At issue is a 2007 report by the Intergovernmental Panel on Climate Change (IPCC), a United Nations organization which shared a Nobel Prize in 2007 with Al Gore for work on global warming.
The IPCC Fourth Assessment report said the "warming of the climate system is unequivocal," a quote that was repeated in the report on this new tailpipe emission rule.
But in recent months, the release of hacked e-mails associated with what many refer to as "Climategate", has led to the discovery of errors in the IPCC report, which critics say broadly overstated the threats of global warming.
The documents released Thursday bolstering the new rules to limit greenhouse gas emissions by motor vehicles gave only one quick nod to that controversy.
"One commenter suggested that the proposed rule relied too heavily on literature produced by the Intergovernmental Panel on Climate Change (IPCC) and that other peer-reviewed research also should be considered," it said on page 68 of the 660 page Final Environmental Impact Statement from the National Highway Traffic Safety Administration.
If you would like to read that report, you can download it at http://bit.ly/9syVy6 .
The climate change part of these new rules say that NHTSA "has relied extensively" on the IPCC findings, saying it is part of "the most recent, thoroughly peer reviewed, and credible assessments of global and U.S. climate change."

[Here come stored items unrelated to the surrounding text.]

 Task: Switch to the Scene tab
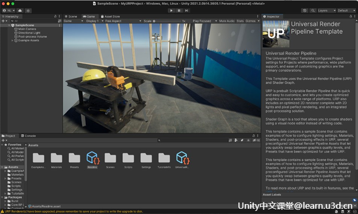pos(72,16)
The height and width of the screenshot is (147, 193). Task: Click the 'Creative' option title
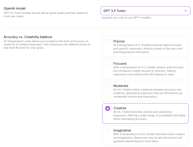point(120,108)
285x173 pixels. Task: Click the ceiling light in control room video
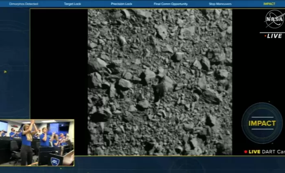[x=48, y=121]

The hundreds of references to the IPCC conclusions should be no surprise, as the Environmental Protection Agency does not hide its support for the findings of the IPCC, devoting a page on the EPA web site to the 2007 IPCC report (http://bit.ly/aFaAyy).

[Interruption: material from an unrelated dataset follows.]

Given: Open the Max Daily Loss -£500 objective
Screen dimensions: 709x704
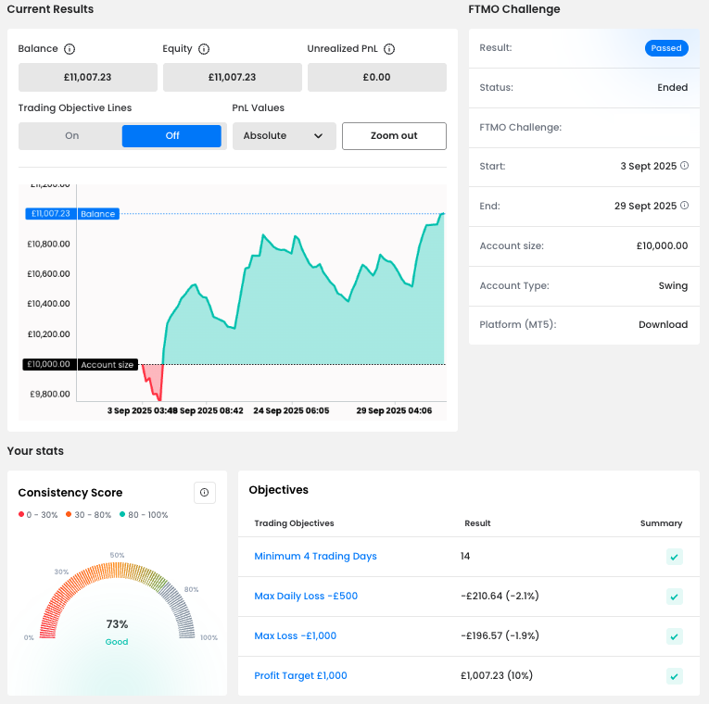Looking at the screenshot, I should pos(306,597).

As for these new rules, the feds say the changes will bring about a "small, but quantifiable, reduction in projected global mean surface temperature and sea level" because of reduced carbon dioxide emissions from cars and trucks.
Like the IPCC's findings, statements like that seem likely to draw at least raised eyebrows from those who aren't sold on global warming and climate change in the first place.